For those that grew up in the United States during the Cold War period and went to houses of worship it was a frequent prayer that I remember hearing of being thankful of being able to worship in a country where there was freedom of religion. There really was no idea of whether or not religion would somehow have a rebound after so many decades of communism in Eastern Europe. In Cuba, where we still see about two-thirds of the population related to primarily Catholicism; Russia, almost two out of three people affiliated with the Orthodox Church; and in China, though the Christian numbers are relatively smaller, we’re seeing hundreds of millions of people affiliated with religion.

What accounts for Europe dropping so substantially as a percentage of the world’s Christians? Part of the drop is the consequence of rising secularism in Europe. Faith, at least Christian faith, no longer appeals to chic Europeans who have stopped believing in God or attending religious services. In some cases, this superficial faith was always a thin veneer hidden by state religions. As one example, those born in Sweden before 2000 were, by operation of law, Evangelical Christian members of the Church of Sweden. Yet socialist Sweden was among the most irreligious places on the planet. Nations such as Denmark, Norway, Scotland, and England still have “state” religions and the nominal affiliates of those state churches may have no serious religious views at all.

This de-Christianization of Europe has been going on for many decades, and 80 years ago writers were noting that in nations such as France and Germany very few people really believed in Christianity. In 1927, Adolph Keller and George Stewart wrote that only about a quarter of the French were practicing Christians. This concurs with Gustave Combes, who in 1938 wrote that only about one-quarter of the French people were practicing Christians. Sisley Huddleston observed: “Nominally France is a Catholic country, but in reality France has always been in conflict with the Church.” One-third of the parishes in France had no priest.   

Sidney Dark, in his 1941 book, The Church Impotent orTriumphant, writing of France in 1940, the year it fell to Nazis, commented: “France had ceased to be Christian and the Church had ceased to function within France,” and, “There is an intimate relationship between the banishing of God from French schools in 1904 and the disaster of 1940, the decay of faith leading to corruption, disagreement and confusion.” Thomas Ohm, in his 1948 book Christianity in Asia, notes that a Chinese student told him, “I have been in France for five years and have never met a Catholic student.”

This de-Christianization started even earlier in Germany. In his 1891 book The History of the Church in Germany, S. Baring-Gould wrote: “The spirit of rationalism has gained enormous strides in a church which is without standards of faith. The Apostles Creed is, indeed, found in the liturgy, and is used at baptism; but though found it the liturgy, is hardly ever read, and pastors are willing to baptize without the symbol.” Later in the same book, he noted: “The present condition of affairs is deplorable indeed, definite faith is becoming daily more rare in the Evangelical Church.” In 1894, Wolgang Menzel wrote, “This frivolous class of theologians at length entirely reject the Gospels … and renounce Christianity. ... Abstract philosophy, despising nature and history, mocking Christianity, once more revived and set itself up as the absolute principle of Hegel.”  

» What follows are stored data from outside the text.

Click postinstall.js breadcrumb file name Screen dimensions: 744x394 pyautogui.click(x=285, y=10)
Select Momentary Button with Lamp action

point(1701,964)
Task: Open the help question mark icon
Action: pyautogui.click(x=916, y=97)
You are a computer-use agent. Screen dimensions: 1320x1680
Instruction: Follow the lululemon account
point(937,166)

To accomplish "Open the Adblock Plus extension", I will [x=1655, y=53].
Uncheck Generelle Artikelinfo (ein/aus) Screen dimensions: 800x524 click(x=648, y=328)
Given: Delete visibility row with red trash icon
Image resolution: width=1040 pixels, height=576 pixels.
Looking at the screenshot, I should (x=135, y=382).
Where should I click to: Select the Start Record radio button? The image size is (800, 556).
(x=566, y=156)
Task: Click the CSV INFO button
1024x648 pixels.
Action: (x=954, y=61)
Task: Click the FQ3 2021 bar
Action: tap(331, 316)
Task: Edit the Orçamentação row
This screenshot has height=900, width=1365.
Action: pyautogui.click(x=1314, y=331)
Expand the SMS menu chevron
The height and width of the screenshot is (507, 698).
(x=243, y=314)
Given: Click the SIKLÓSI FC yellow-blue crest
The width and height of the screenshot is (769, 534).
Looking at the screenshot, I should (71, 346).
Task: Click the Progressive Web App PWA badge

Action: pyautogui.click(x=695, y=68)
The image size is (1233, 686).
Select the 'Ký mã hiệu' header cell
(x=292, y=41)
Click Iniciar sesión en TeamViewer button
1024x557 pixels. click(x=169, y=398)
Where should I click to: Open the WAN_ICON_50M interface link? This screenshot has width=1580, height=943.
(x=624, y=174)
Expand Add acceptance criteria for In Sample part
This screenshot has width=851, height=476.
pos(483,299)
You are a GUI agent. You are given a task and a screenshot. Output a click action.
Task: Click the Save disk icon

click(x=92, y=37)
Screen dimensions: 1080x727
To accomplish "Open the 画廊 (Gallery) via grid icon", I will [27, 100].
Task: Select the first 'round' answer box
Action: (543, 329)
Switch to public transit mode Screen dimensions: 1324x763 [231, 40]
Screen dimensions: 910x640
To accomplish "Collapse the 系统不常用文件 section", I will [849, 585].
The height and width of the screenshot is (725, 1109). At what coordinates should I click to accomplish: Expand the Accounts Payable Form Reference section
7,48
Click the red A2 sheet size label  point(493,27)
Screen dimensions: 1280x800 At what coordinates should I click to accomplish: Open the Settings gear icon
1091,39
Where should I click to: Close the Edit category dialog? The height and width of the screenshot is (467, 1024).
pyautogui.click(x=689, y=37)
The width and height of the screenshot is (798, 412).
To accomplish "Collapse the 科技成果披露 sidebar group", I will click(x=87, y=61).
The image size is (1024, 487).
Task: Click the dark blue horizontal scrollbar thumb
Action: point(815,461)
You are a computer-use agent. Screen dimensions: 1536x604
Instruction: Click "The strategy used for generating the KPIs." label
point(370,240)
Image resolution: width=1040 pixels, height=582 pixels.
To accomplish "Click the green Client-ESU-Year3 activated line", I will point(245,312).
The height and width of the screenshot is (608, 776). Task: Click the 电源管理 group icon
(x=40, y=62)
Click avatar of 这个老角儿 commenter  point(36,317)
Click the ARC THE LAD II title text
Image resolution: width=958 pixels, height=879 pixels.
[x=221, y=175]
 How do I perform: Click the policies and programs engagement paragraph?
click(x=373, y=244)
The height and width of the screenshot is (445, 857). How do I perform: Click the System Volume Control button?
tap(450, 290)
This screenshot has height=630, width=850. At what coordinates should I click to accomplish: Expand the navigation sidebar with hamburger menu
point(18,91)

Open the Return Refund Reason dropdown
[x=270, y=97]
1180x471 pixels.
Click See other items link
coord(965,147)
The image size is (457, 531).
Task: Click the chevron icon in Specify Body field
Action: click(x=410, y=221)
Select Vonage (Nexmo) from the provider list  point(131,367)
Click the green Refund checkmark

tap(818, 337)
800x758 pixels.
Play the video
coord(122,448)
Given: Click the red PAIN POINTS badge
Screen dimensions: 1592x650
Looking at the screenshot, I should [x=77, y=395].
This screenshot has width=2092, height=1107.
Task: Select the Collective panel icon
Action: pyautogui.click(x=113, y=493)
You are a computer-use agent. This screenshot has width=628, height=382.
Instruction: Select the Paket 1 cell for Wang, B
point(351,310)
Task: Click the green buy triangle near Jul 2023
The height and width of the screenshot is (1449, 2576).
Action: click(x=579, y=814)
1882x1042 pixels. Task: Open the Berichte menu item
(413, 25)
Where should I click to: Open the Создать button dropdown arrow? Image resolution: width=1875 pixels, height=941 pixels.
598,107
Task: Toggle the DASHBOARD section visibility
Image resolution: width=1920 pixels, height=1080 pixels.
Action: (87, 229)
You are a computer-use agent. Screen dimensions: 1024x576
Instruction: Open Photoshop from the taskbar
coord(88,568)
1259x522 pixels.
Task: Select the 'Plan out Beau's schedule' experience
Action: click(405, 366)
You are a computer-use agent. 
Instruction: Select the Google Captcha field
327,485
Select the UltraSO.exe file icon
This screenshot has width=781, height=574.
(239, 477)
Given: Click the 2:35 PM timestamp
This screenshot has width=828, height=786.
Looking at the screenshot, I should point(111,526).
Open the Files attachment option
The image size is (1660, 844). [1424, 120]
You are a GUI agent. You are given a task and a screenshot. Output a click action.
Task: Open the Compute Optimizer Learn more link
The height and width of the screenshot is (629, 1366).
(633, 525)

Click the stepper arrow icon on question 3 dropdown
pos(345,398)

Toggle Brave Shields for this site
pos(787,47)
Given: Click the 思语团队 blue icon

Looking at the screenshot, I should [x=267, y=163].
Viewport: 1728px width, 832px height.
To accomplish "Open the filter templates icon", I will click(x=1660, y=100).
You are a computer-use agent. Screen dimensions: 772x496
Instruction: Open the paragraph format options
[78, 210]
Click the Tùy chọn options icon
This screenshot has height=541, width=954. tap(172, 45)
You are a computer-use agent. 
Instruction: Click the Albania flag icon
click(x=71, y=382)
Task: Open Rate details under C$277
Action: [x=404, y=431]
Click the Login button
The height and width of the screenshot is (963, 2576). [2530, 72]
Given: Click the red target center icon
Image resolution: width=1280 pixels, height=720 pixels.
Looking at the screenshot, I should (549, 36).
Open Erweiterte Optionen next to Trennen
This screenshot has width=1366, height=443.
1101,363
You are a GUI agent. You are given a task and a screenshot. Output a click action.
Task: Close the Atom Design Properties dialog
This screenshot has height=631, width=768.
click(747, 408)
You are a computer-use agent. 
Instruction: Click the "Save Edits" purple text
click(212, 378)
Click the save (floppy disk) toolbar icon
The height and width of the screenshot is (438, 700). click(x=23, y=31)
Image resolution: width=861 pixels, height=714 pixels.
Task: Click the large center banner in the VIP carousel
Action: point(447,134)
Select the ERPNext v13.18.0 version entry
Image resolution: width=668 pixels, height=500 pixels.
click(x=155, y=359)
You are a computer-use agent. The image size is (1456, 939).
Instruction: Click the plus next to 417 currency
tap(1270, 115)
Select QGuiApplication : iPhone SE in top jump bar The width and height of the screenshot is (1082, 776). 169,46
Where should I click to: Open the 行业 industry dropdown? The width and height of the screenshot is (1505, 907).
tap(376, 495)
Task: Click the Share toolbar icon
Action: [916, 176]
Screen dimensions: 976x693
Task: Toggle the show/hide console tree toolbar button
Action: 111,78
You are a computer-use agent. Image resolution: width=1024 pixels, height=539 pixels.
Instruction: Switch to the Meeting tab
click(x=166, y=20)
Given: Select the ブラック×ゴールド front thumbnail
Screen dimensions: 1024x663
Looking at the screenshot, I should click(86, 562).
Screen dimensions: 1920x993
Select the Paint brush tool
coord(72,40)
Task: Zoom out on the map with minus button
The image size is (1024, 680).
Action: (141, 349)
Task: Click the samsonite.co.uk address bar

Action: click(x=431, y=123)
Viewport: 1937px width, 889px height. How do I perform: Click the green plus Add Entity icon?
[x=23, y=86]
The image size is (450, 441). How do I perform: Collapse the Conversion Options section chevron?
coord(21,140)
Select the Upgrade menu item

Another important factor has been the drastic, though long-anticipated, demographic decline in Europe. Although this also affects some other modern industrialized nations, such as Japan, most nations in Europe are on a long-term population decline, and the additions to national populations are coming in great part from Muslim immigrants. The largely agnostic Europeans see no reason for large families.

Is it more than coincidence that Europe — which has plunged into two world wars and given us Marxism, National Socialism, and Fascism — is now finding that its governments have incurred obligations so disproportionate to tax resources that bondholders increasing believe that these sovereign debts simply cannot be honored? A persuasive line of argument is that all these are interwoven: that rejecting God and embracing an “eat, drink, and be merry” social philosophy leads to the same bad end.